ホールドオーバーズ 置いてけぼりのホリディ
舞台は1970年ボストン近郊の寄宿学校。母親の再婚が原因で学校に居残りになった学生アンガス(ドミニク・セッサ)と、ベトナム戦争で息子を亡くしてまもない寄宿学校の料理長・メアリー(ダバイン・ジョイ・ランドルフ)、そして偏屈で嫌われ者の考古学教師ポール(ポール・ジアマッティ)。この3人がクリスマス休暇の2週間共同生活する中で、次第に絆を深めていく物語だ。
この3人の心の交流こそが映画の肝だが、本作の前半では、居残り学生が5人だったところから、アンガス、ポール、メアリーの3人になるまでをしっかりと描いている。
特にアンガスにおいてはその前置きがとても重要であった。アンガスはほかの学生たちが試験結果でC以下の評価を受ける中、B+の評価を受ける。また、隣のベッドで寝ていた下級生がおねしょをしてしまい「自分には友達もいない」と泣いたとき「友達って過大評価されすぎだ」とさりげなく励まし、やさしい優等生な一面を見せていた。
そんなアンガスは、母親に見放され、不運にも同級生たちが向かったスキー休暇からも取り残されてしまう。映画の前半で、彼の人物像を描いたからこそ、その哀れさが際立ち、のちに彼が暴走して校内を走り回ったときも、ボストンで突如姿をくらませようとしたときも、ただの問題児とは決して思えず、同情心を抱いてしまったのだった。

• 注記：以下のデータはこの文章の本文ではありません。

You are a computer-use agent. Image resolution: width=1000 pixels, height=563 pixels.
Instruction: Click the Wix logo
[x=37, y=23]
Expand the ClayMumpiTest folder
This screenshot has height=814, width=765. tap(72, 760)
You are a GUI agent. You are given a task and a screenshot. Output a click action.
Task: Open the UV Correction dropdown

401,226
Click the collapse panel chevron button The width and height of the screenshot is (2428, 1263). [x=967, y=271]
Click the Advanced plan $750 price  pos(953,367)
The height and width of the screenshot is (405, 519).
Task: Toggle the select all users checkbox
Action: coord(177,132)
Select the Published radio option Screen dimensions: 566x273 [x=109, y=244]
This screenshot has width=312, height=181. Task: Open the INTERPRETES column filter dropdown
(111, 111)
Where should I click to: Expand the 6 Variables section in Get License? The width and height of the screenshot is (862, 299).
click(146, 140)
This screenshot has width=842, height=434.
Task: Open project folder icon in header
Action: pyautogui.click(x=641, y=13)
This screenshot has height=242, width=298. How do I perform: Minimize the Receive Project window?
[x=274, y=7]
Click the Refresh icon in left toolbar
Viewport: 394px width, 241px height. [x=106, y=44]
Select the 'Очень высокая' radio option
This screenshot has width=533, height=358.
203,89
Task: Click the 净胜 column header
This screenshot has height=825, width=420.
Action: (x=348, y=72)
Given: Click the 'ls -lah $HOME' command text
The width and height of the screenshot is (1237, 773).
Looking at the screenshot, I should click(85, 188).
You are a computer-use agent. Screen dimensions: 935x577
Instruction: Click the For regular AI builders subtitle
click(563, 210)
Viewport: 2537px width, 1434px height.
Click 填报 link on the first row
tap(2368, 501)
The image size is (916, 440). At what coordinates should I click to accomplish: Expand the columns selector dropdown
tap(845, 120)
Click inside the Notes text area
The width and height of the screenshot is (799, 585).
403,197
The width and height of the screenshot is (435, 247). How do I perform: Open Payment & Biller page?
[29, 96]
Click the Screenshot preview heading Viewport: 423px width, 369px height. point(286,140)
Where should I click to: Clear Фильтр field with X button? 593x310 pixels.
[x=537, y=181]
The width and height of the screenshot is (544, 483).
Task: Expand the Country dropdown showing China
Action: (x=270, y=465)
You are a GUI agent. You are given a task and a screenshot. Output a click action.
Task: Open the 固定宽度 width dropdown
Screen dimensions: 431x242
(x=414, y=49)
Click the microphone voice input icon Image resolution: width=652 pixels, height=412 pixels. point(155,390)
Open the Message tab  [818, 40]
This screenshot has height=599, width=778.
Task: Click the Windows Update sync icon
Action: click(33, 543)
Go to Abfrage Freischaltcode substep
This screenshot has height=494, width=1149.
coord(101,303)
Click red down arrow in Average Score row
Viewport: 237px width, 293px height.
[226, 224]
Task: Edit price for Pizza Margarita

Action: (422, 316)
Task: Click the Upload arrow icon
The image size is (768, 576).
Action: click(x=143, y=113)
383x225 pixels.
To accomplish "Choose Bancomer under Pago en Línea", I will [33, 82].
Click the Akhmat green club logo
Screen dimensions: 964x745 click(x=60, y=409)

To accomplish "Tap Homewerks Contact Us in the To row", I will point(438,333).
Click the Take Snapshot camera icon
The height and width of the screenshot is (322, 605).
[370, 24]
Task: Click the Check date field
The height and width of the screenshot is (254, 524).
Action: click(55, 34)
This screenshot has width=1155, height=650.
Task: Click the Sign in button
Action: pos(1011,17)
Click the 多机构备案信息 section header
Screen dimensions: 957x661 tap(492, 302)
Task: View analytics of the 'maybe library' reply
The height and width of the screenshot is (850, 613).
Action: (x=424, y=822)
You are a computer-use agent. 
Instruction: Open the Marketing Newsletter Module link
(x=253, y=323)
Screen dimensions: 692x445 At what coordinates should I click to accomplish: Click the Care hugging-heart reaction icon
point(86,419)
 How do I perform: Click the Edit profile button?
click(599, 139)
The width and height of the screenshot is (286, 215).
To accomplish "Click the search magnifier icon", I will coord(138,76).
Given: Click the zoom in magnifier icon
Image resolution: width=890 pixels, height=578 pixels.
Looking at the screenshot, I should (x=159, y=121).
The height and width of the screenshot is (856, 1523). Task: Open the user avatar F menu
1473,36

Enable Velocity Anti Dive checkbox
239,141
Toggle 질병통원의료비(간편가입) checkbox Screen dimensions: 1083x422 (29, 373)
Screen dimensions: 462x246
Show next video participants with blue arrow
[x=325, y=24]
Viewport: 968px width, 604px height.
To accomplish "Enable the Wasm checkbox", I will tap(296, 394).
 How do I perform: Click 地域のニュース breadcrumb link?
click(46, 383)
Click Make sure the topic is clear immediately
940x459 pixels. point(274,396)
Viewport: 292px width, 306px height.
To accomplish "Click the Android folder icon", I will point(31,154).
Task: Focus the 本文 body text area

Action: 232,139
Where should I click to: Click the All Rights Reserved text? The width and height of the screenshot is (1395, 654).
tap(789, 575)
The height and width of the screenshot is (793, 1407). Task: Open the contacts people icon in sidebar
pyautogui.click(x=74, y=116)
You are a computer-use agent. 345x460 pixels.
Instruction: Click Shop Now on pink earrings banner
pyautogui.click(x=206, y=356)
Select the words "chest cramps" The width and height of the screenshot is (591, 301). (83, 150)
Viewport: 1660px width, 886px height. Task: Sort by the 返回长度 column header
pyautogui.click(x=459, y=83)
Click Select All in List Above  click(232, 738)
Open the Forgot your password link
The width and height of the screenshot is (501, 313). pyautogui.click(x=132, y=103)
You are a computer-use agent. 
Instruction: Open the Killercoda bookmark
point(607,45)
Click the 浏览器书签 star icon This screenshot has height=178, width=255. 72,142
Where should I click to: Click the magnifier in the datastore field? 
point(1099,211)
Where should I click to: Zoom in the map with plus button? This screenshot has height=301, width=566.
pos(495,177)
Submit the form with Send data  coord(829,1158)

一方で、メアリーの繊細な人物描写も見逃せない。戦争で息子を亡くしたばかりのメアリーの心は悲しみに満ちているが、その歯に衣着せない物言いと良い意味でのドライさで彼女を愛すべき女性として表現している。
3人の中で唯一の女性という立ち位置は、母性を表すかと思いきや、あくまで良き友としてアンガスにもポールにも接している。特に、映画の終盤にポールが校長室に呼び出され、室外のベンチでアンガスが不安いっぱいに座っていたシーンに、メアリーの人物像が現れている。
メアリーはアンガスに、何も言わずそっと手を差し伸べたのだ。ぎゅっと抱き寄せ、頭をなでるようなことはせずに、アンガスの気持ちに寄り添う。メアリーらしい程よい距離感をたもった優しさだ。
ところで本作が日本公開されたのは、6月だった。私は鑑賞当時「これは、クリスマスに観たい!」と心底思ったのを覚えている。クリスマスシーズンを舞台にした作品という理由もあるが、クリスマスは数日後に迎える新年に対して、気持ちを新たにする機会だと思うからだ。
本作の最後には、登場人物たちがそれぞれ人生の一歩を踏み出す。とくに、教師のポールは大きな決断をする。苦節を味わい、皮肉と諦めを抱いて生きてきた中年男性が奮い立たせた勇気に、感動しないわけがなかった。ポール役をあてがきされたという俳優ポール・ジアマッティの人間味そのものがあふれるような表情がもう、たまらないではないか。
この映画を観るのに最適なシーズンの訪れに、“チェリー・ジュビリー”をお供に再鑑賞したいと思っている。